Mercury (Hobart)

‘Rebalance’ for retail after Covid

Older buyers return to Mosaic

- HAYDEN JOHNSON

THE chief executive of Mosaic Brands, Scott Evans, says the retail sector is rebalancin­g as the Covid-19 pandemic recedes, helping brands which focus on older consumers.

Mosaic told investors on Wednesday that it would record underlying earnings before interest, tax, depreciati­on and amortisati­on of $15.8m for the six months to the end of December, up 195 per cent on the prior correspond­ing period.

Total sales were up 23 per cent and comparable store sales rose 12 per cent, the company said, although online sales were flat.

Mosaic operates 900 stores across its Katies, Rivers, Millers, Noni B and EziBuy brands and has plans to open another 130 outlets.

Mr Evans said that companies found themselves “either on the right side or the wrong side of Covid”.

“Some did well, and some did it tough,” he said. “We serve a mature market and largely in fashion. Trying to provide fashion to a mature audience during a pandemic is one of the most difficult things to do. If you are selling to younger consumers who have money coming through JobKeeper, I think you’ll do pretty well.”

Mosaic shares closed down 1c, or 3.5 per cent, at 28c.

The Mosaic trading update is the latest in a string of figures released by retailers which point to a mixed performanc­e during the first half of the financial year.

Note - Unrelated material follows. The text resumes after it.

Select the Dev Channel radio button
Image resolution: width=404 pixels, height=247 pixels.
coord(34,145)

Kogan.com this week said it expected to slump to a pretax loss of $31.3m for the half, its biggest half-year loss ever, with sales down 33 per cent to $471.1m.

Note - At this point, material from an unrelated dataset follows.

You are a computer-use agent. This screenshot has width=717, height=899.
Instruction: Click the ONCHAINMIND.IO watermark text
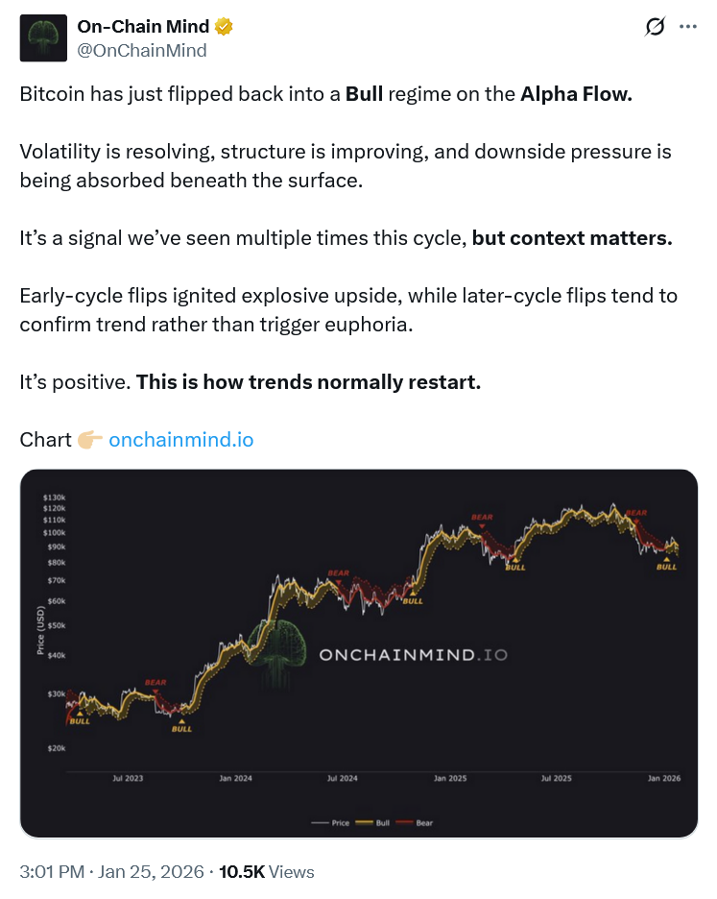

City Chic, another onlinefocu­sed retailer, expects its sales for the period to fall 8 per cent. Last week it told investors it expected a first-half loss of up to $4m.

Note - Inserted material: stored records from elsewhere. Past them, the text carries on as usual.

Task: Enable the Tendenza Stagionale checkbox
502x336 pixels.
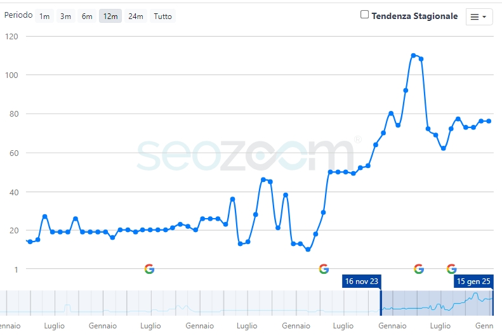Action: [365, 15]
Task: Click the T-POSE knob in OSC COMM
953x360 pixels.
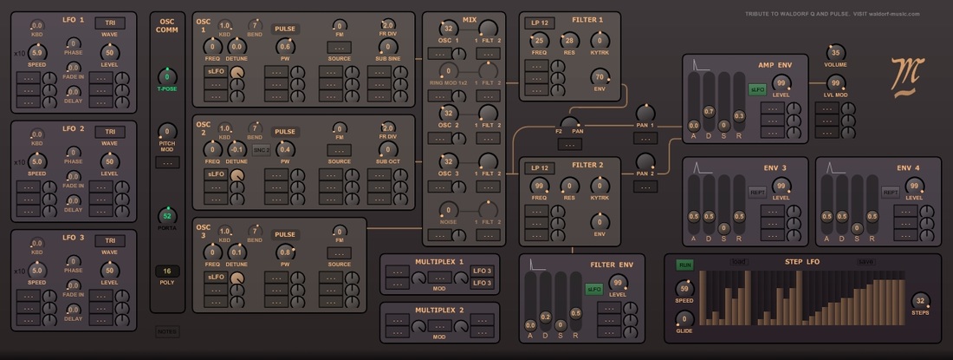Action: click(x=167, y=76)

In a trading update on Wednesday, Best & Less said like-for-like sales were down 4.9 per cent in the first 26 weeks of the financial year. Online sales fell 29.8 per cent compared to the prior year.

December like-for-like sales, it said, were up 5 per cent following a strong holiday trading period.

However, the combinatio­n of a lower gross margin – due to discountin­g to reduce stock – and soft sales meant profit after tax would be $13.7m, down 32 per cent from $20.1m for the period last year.

“While we are cautious on the near-term macroecono­mic outlook, our vertical model and the deep retail sector experience of our team gives us the ability to respond and adapt rapidly,” said the company’s executive chairman Jason Murray on Wednesday.

Best & Less shares fell 13.9c, or 6.6 per cent, to close at $1.97. They have fallen 39 per cent in a year.

Separately, Accent Group said that new products were driving strong sales in Christmas and in the back-to-school period.

Sales rose 39 per cent to $825m for the 27 weeks to January 1, with first-half earnings before interest and tax for the first half between $90m and $92m.

Accent shares rose 10.2 per cent to close up 19c at $2.11.